___ Supplied text

Kenneth Vercammen & Associates, P.C.
2053 Woodbridge Ave.
Edison, NJ 08817
(732) 572-0500
www.njlaws.com

Sunday, May 1, 2022

How we handle Probate and what we advise to Clients

How we handle Probate and what we advise to Clients

Probate is the process where after death the instructions of the Will are carried out. Will is admitted to “Probate” in the County Surrogate. In some states, this is called Register of Wills. Some people refer to the Surrogate as the Will Clerk. Upon the death of the Testator (maker of the Will), the Probate procedure can begin. This is the legal process, which establishes the genuineness of the Will. It is done by the Surrogate in the county where the Testator resided at the time of death.  

       FILING A PROBATE APPLICATION 

     Upon the death of a person, a Probate proceeding may be commenced by offering the decedent's (the dead person's) last Will for Probate in the Surrogate's Court of the county in which the decedent was domiciled at death.  Generally, the Executor nominated in the Will brings the proceeding by filing a verified application with the Court.

______
___ Material provided

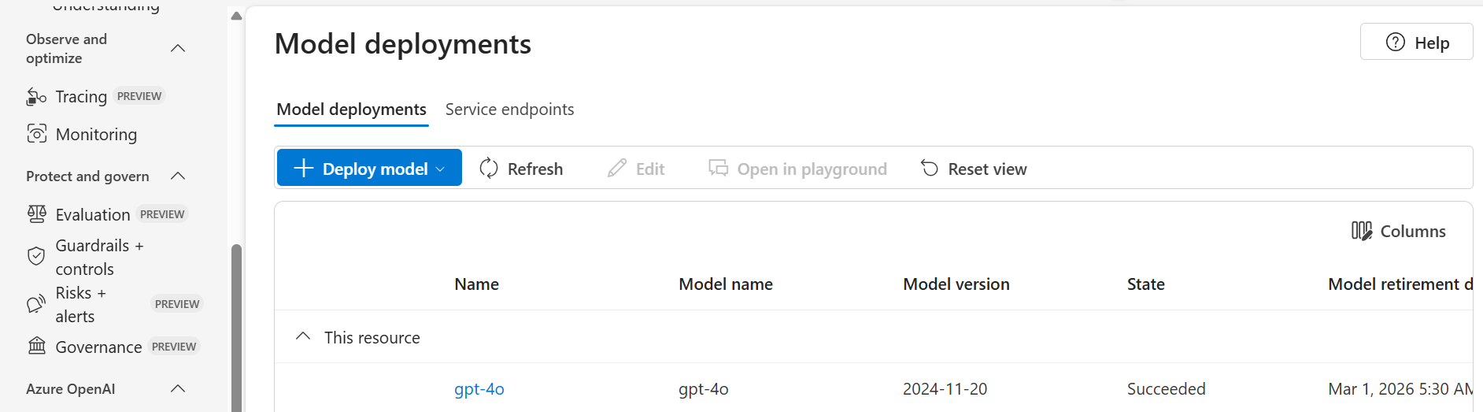Viewport: 1483px width, 412px height.
Task: Click Reset view in toolbar
Action: pos(974,169)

______

## The task
Continue the probate guide from where it stops.

## Solved problem
     When the applicant files the original Will for Probate, the applicant must also file a death certificate (an original with a raised seal). A filing fee of approximately $150 must be paid. Once the Will, application and death certificate are filed, the Surrogate will review the papers, and if there are no irregularities or objections, admit the Will to Probate. Although New Jersey law prohibits admission of a Will to Probate within 10 days of the testator's death, an applicant may submit the application prior to expiration of the 10-day period. If the Will is filed after the 10-day waiting period, many Surrogates will issue a judgment for Probate contemporaneously with the filing of the Probate papers.

    The Probate application will usually contain the following information:

1. the applicant's residence;


2. the name, domicile and date of death of the decedent;


3. the names and addresses of the decedent's spouse, heirs (those entitled to take under the laws of interstate succession), and any person named to serve as Executor;


4. the ages of any minor heirs; and


5. the names of the testator's children when the Will was made and the names of children born and adopted after the Will was made, or their children, if any.

To minimize time spent in the Surrogate office, it is recommended, and in some states required, that before an Executor submits the Will for Probate the executor’s attorney or executor sends to the Surrogate Court:

1) a "data sheet" (referred to in some counties as an "information sheet" or a "fact sheet") containing the information needed by the Surrogate to complete the application;

2) a copy of the Will; and

3) a copy of the death certificate.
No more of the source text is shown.